Religious pluralism and secularism in Europe
16 January 2015
Dr Ronan McCrea will today criticise a report on the relationship between law and religion produced by a consortium universities from across the EU and Turkey at a conference on Religious Pluralism and Secularism in Europe.
At the conference at the Max Planck Institute in Luxembourg, Dr McCrea will address a meeting of judges of the European Court of Justice and the European Court of Human Rights on the topic of religious freedom, and what it should and should not encompass.
The conference is part of the conclusion to RELIGARE, a three-year research project funded by the European Commission, whose final report calls for a more direct and active role for EU institutions in the development of a coherent policy framework to strengthen the fight against discrimination on the grounds of religion or belief.
The report recommends an approach that is compatible with a democratic understanding of the functioning of pluralist democracies, which could help overcome divisions and segregations in societies across the EU.
Dr McCrea’s main criticism of the RELIGARE report is that it has not taken account of the complex (and conflictual) nature of the relationship between freedom of religion and other rights such as privacy and equality, and that it proposes an unrealistic expansion of EU activity and authority in the area of religion and law.

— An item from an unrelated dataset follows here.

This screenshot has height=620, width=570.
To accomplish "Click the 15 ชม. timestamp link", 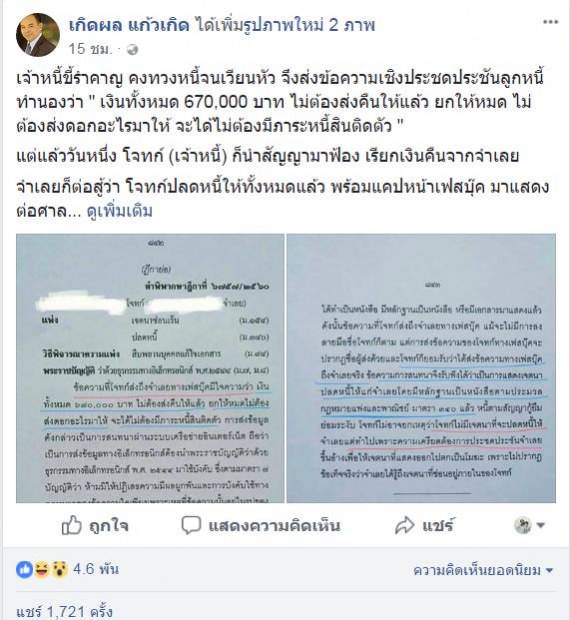I will coord(91,49).
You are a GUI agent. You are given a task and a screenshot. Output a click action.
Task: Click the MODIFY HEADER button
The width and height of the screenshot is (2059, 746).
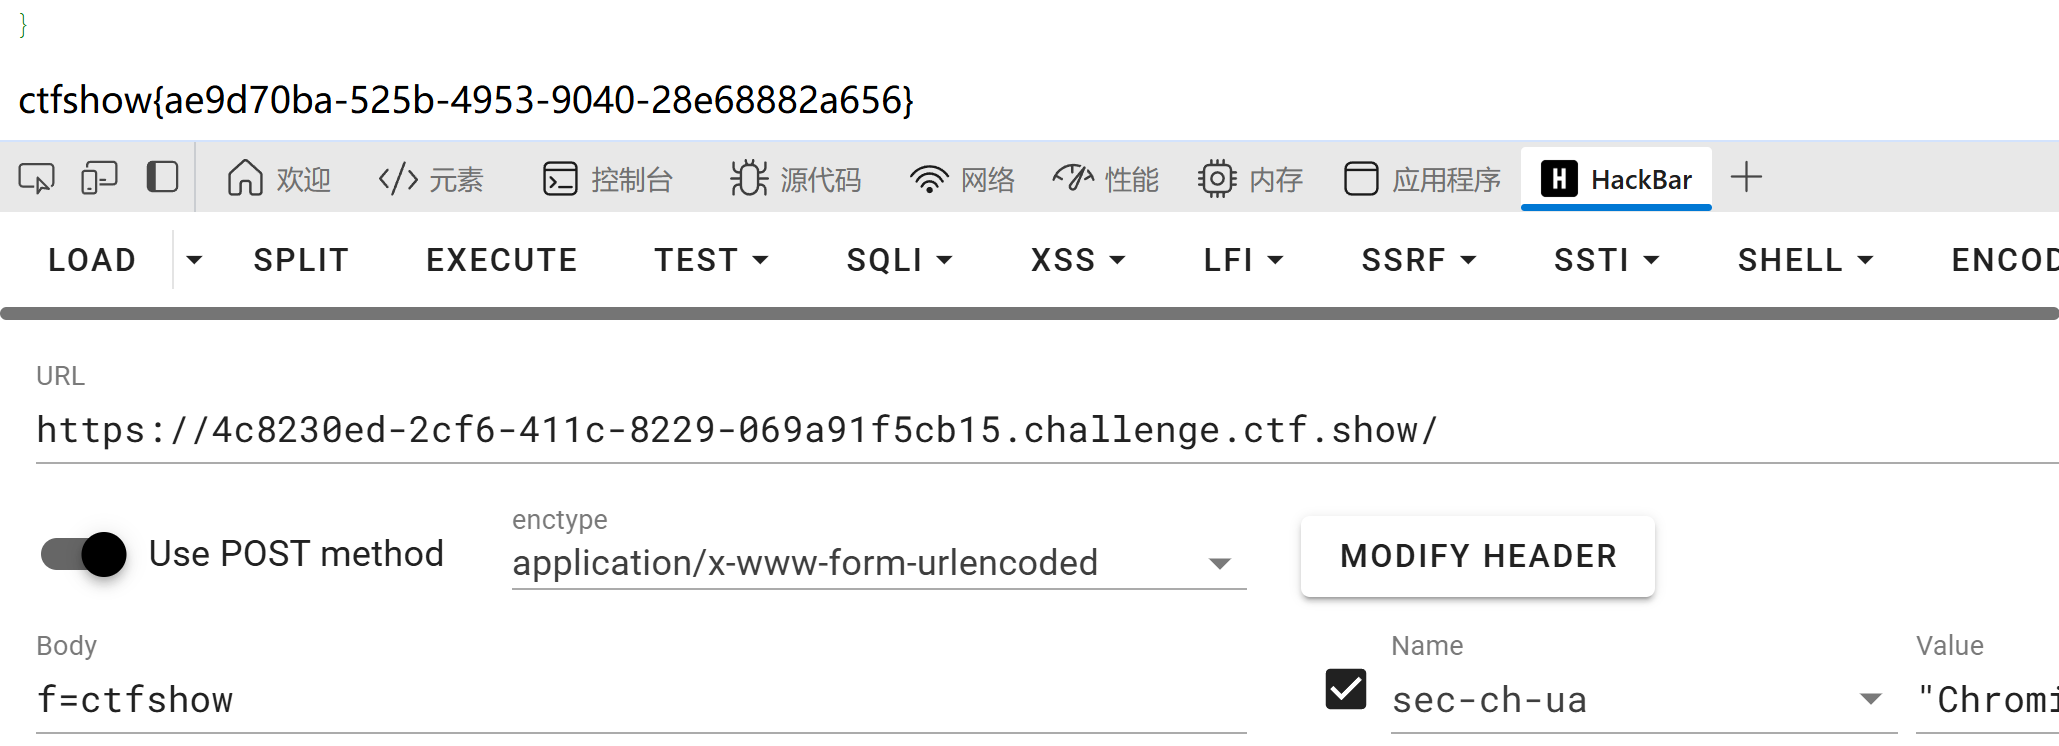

Explaining his criticism of the RELIGARE report, he said: “I question their claim that the EU should have a neutral approach to freedom of religion. I argue that religions make very different claims and the law cannot be neutral in the sense of being equally easy to comply with for all faiths.
“What is important is that the law is fair to all, it is impossible for it to be neutral as there will always be claims made by faiths that a liberal legal system cannot recognise.”